We Are Forgetting

I think we are in the process of forgetting a lot of the things we used to know. The irony is that everything is recorded and stored in someway nowadays. With this constant storage and compiling we don’t think we are forgetting anything. It feels like knowledge is readily accessible and that we are in no danger. However, this is far from the truth.

Imagine a room filled with paper. There are sheets of it everywhere. Every sheet has some historical significance. Every page offers some truth about the world we live in. Every page is relevant is some way.

Now a lot of this information isn’t something that particularly interests you. That doesn’t mean that it isn’t important. But you walk over the pages and throw them to the side. You search for something that you want.
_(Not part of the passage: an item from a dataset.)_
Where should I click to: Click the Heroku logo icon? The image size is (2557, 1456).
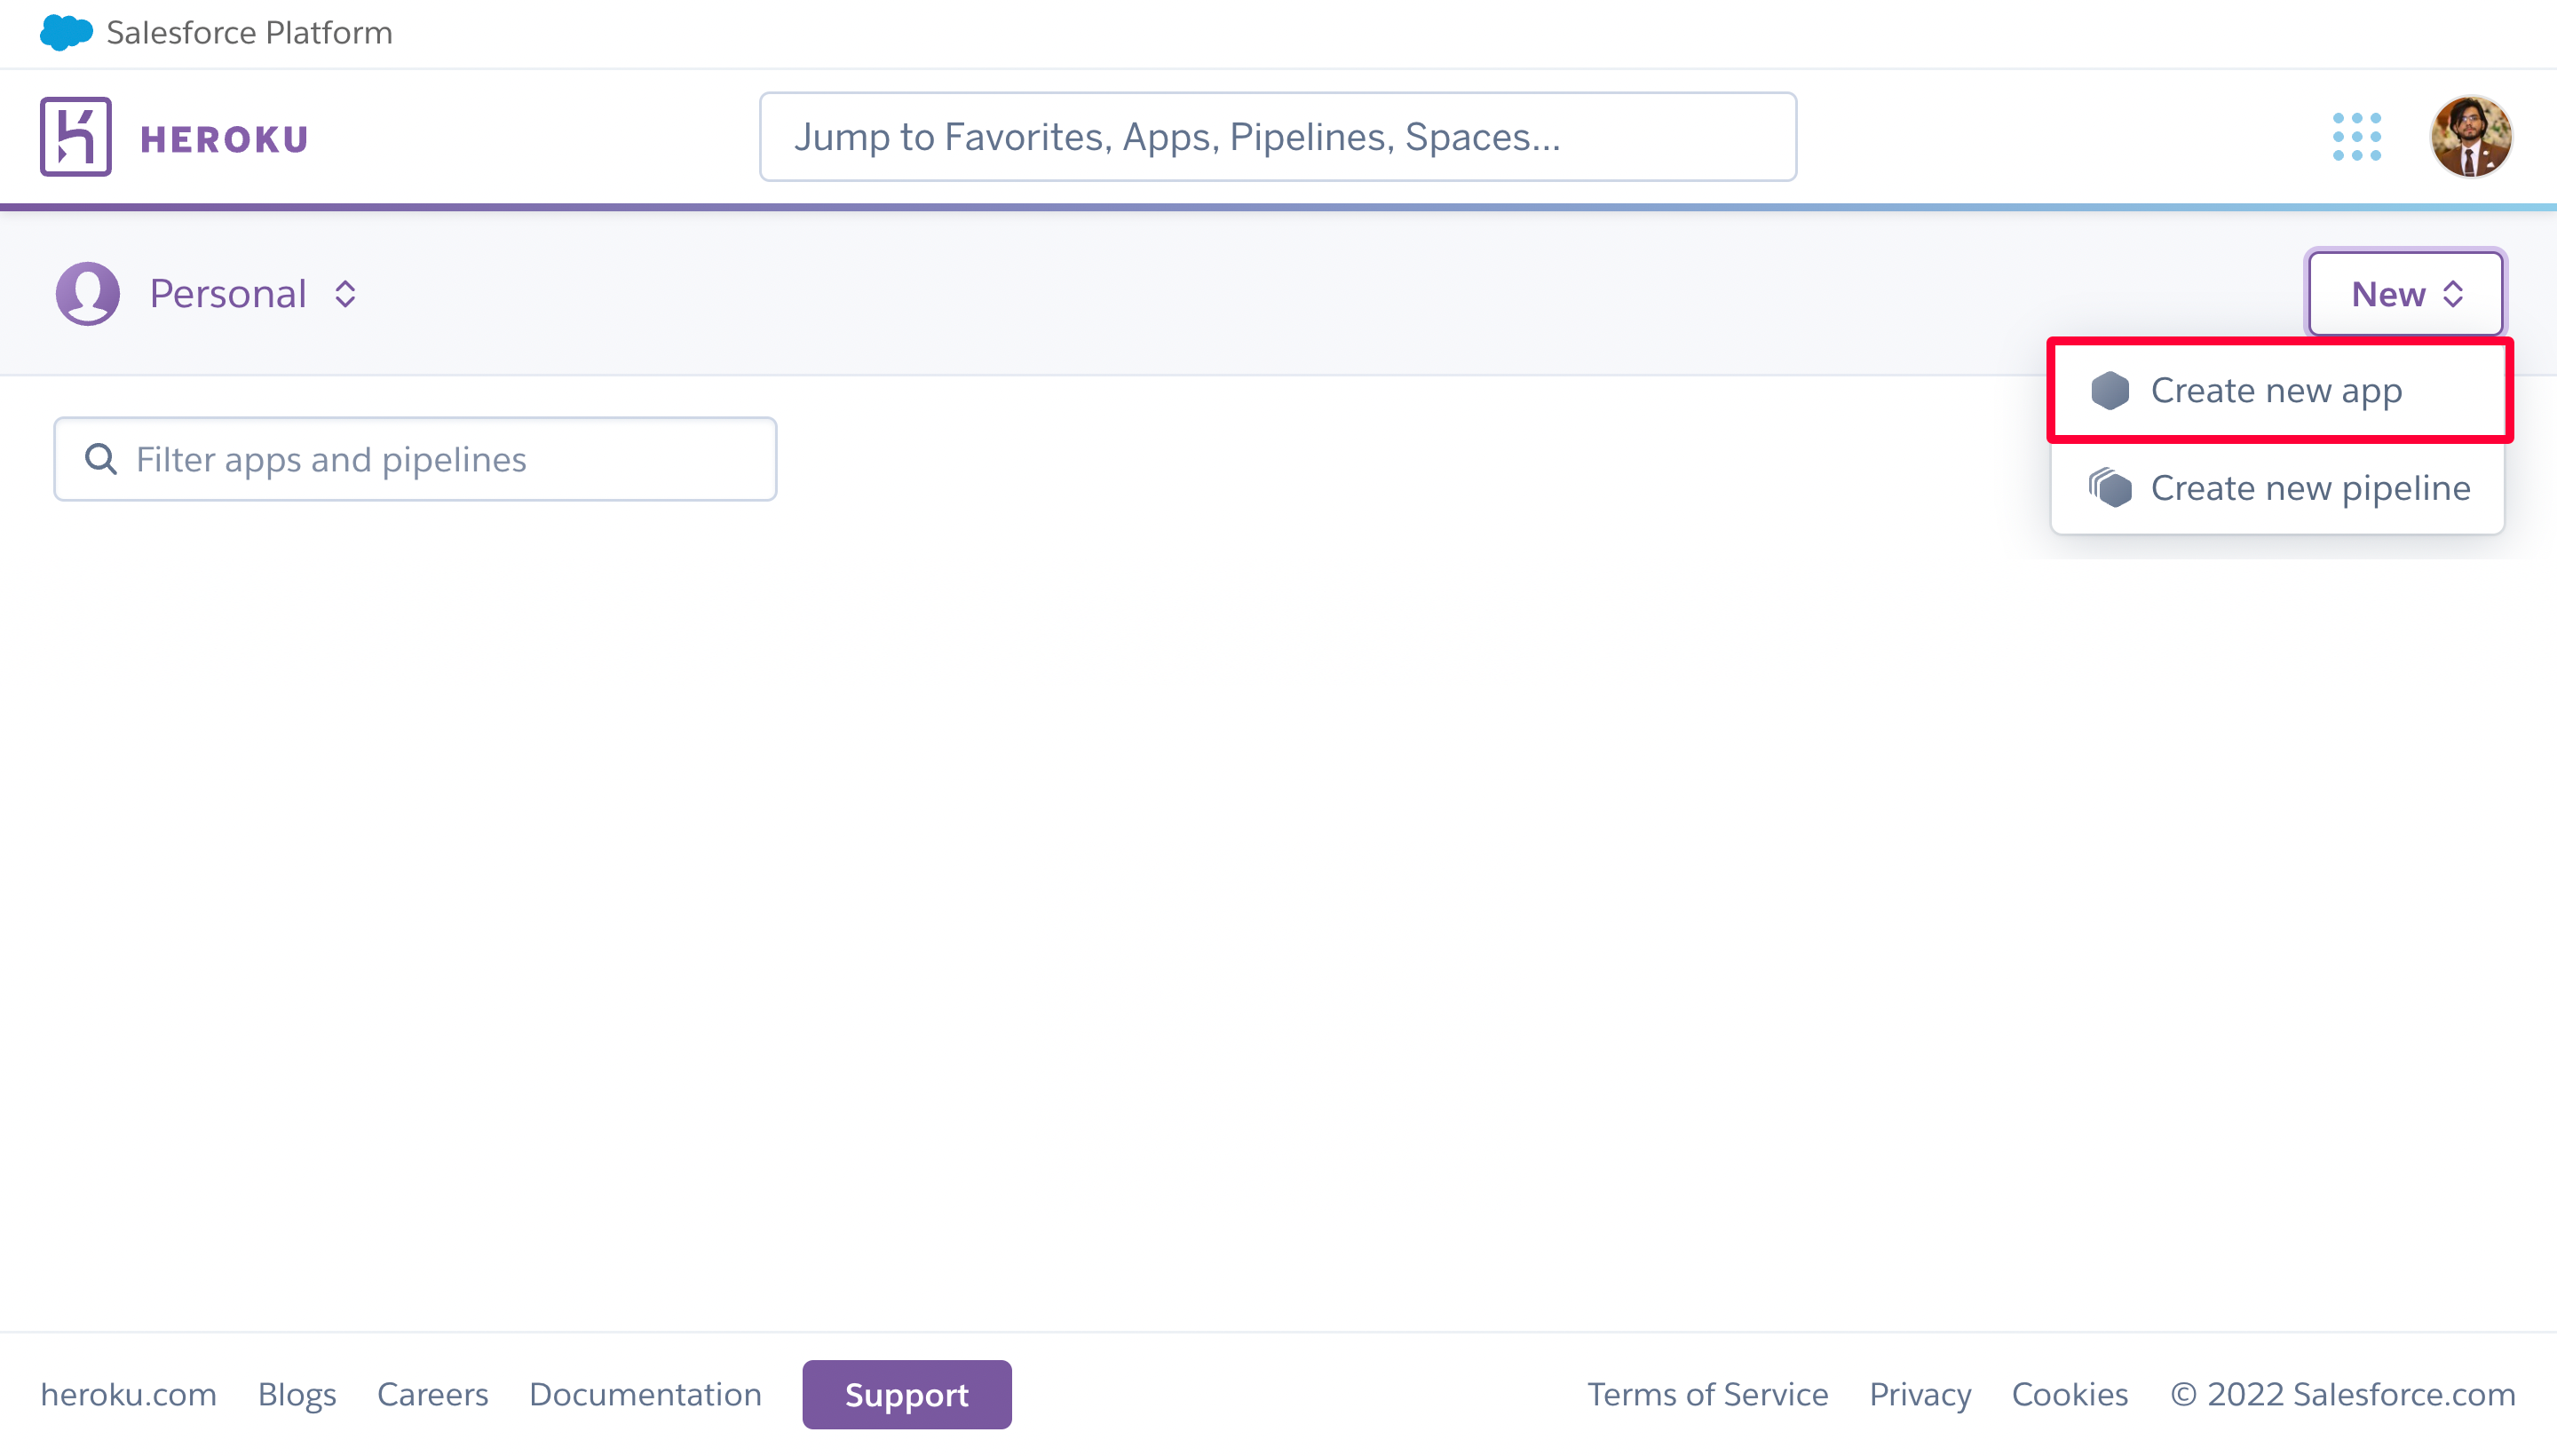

You search and search. You flip through pages and pages of material hoping that the next page will give you something. If not, you quit.

Do you ever feel like that?

I know that I do. Sometimes while doing a web search, I come up empty. I waste tonnes of time and never find anything remotely close to what I wanted. I give up and create the material for my classroom myself or I just move on to a different topic.
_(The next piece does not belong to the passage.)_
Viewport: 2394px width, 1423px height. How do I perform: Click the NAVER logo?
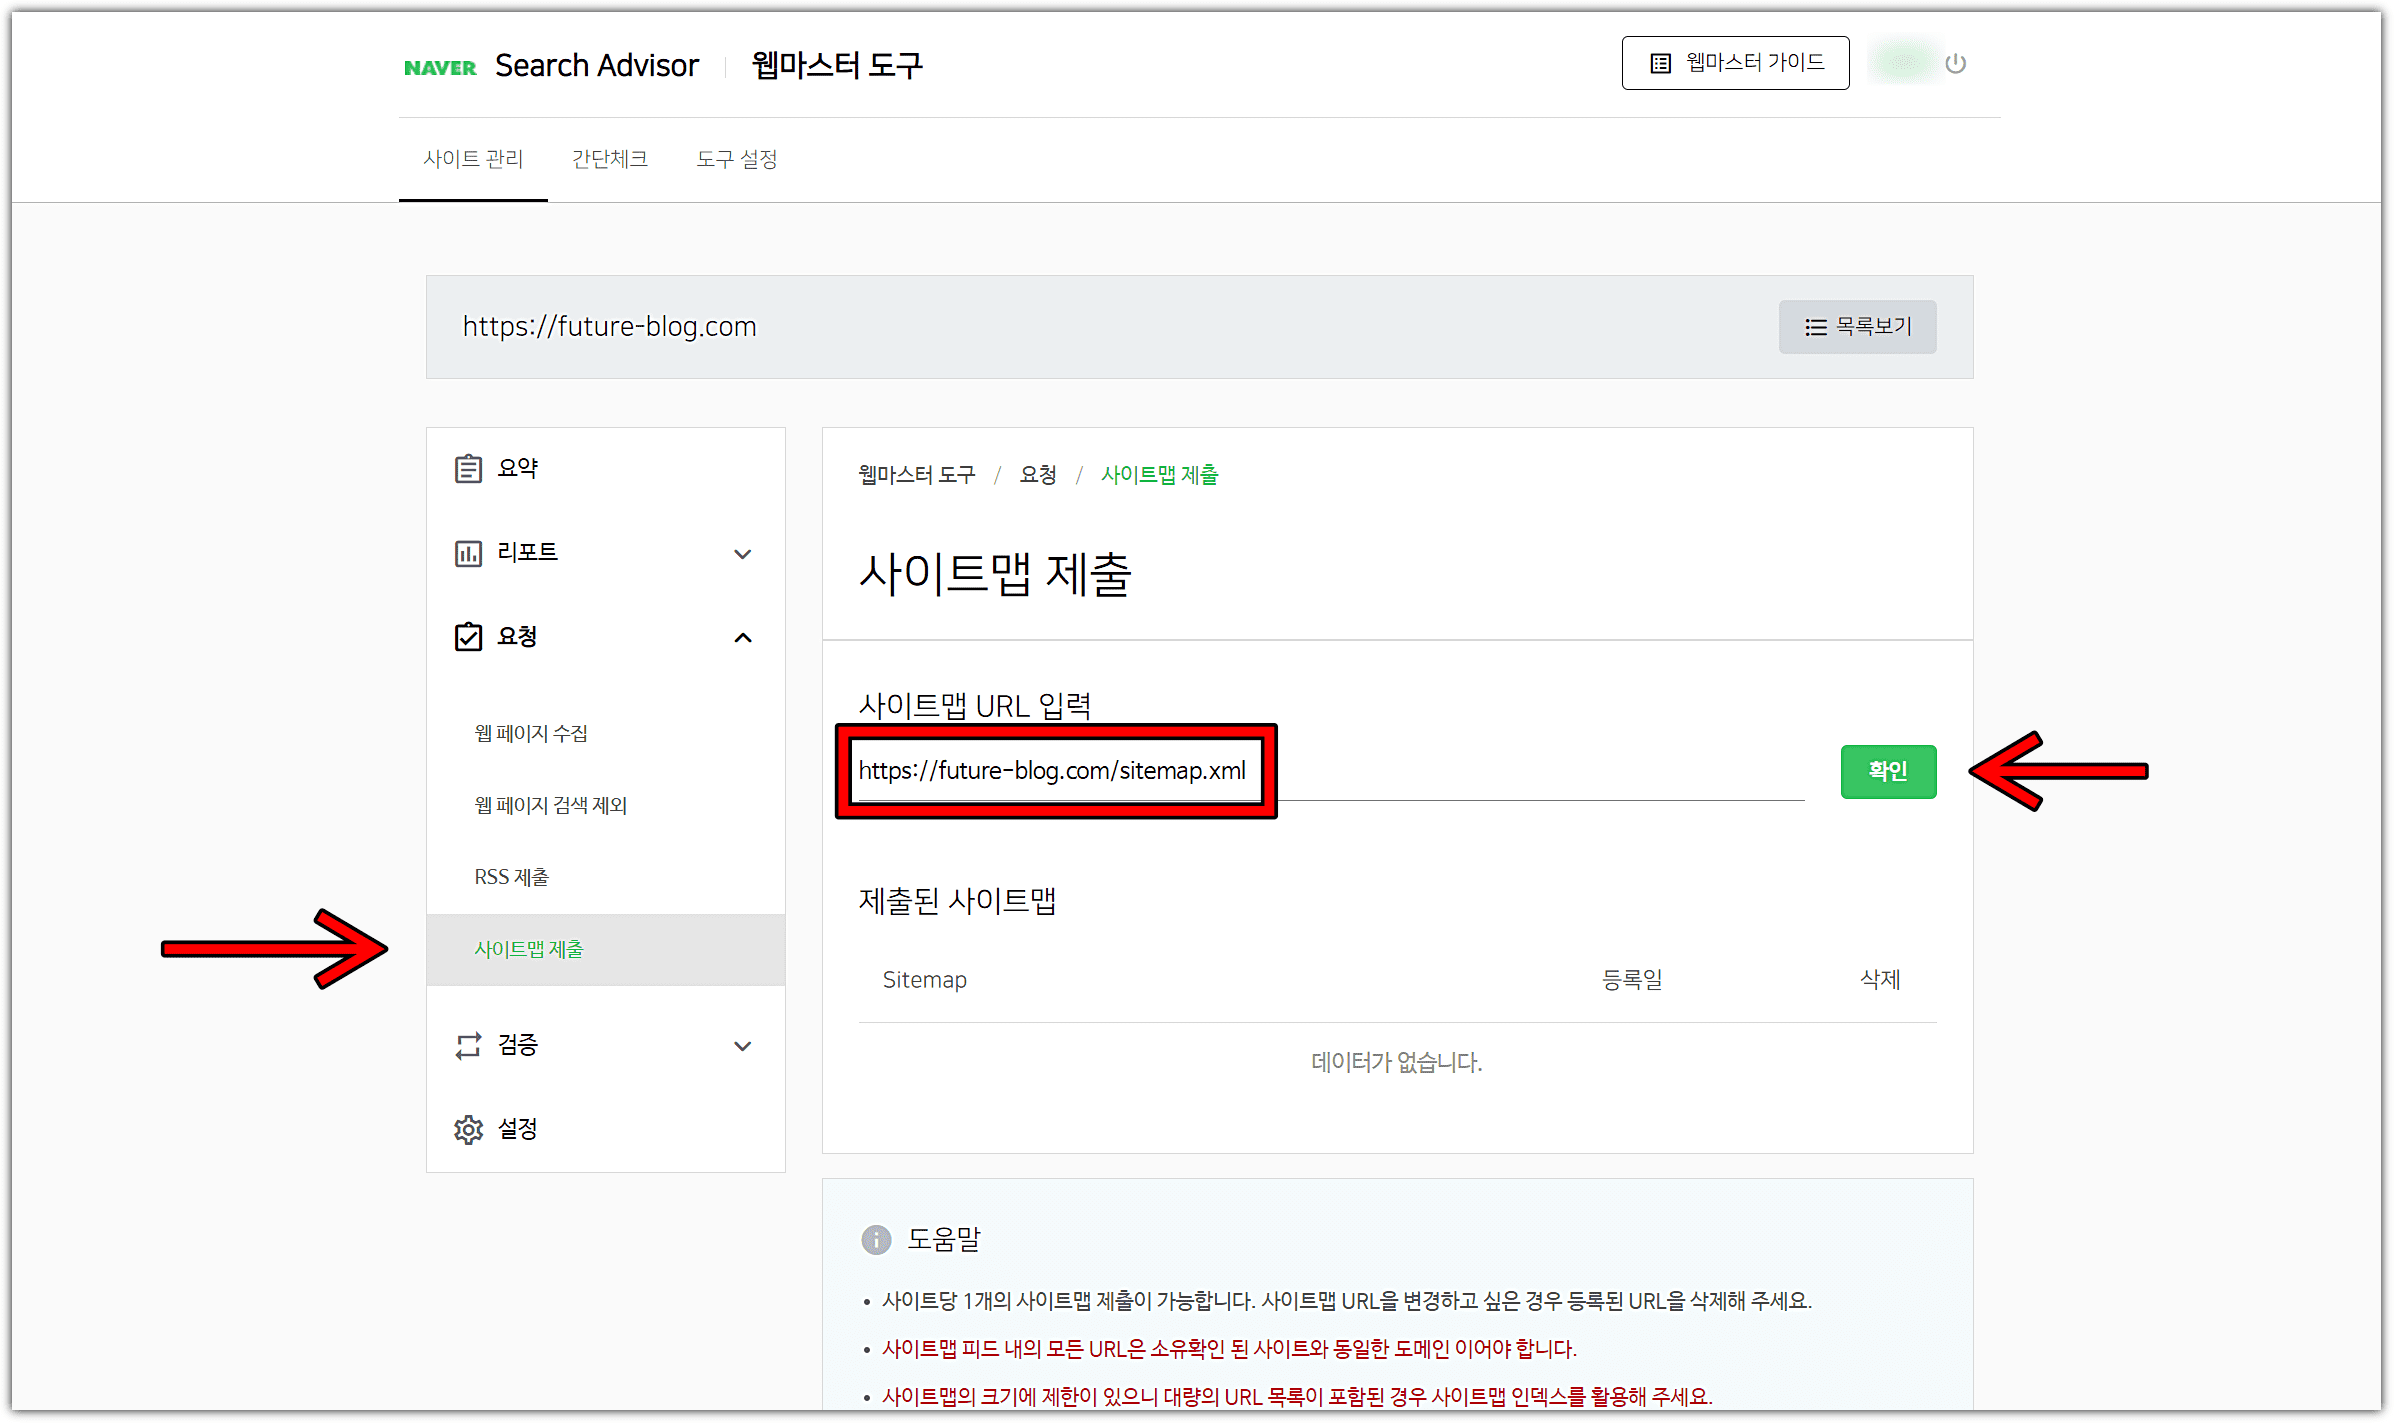[x=440, y=65]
I wish there was a better way to find information on the World Wide Web. I haven’t found it yet. Search engines will often let me down. I know the information is out there but if I can’t find it, it’s pretty much useless.

If the knowledge is there but lost, isn’t it like we have forgotten it. Does that make sense?


5 responses to “We Are Forgetting”

  1. Totally makes makes sense. It’s like the tree that fell in forest but that no one saw. It didn’t really fall.

    OK, so that’s a bad analogy. Because it did indeed fall, but it didn’t really matter that it fell. Knowledge too, when it falls in the forest and is lost is equally forgotten and equally useless.

  2. Hi Chase, I think it does make sense. Some scientists argue that we don’t forget anything, that it’s all stored in our brain. But if you can’t remember it, it’s as if you never learned it, because you just can’t gain access to the information.

  3. Hi Oktober Five,

    There just has to be a better way to store information so that it is easily accesible online. Or else it really is useless.

    Hi Marelisa,

    I’ve heard that theory before and it makes sense, but I forget stuff all the time. I can’t find things I want to online either. Access is what is important and there has to be a better way to get at this information. I can’t be the only person thinking along these lines.

    Hi Silverfish,

    That’s hilarious. Have you read it? It might be an interesting read but I don’t think it would solve my problem here.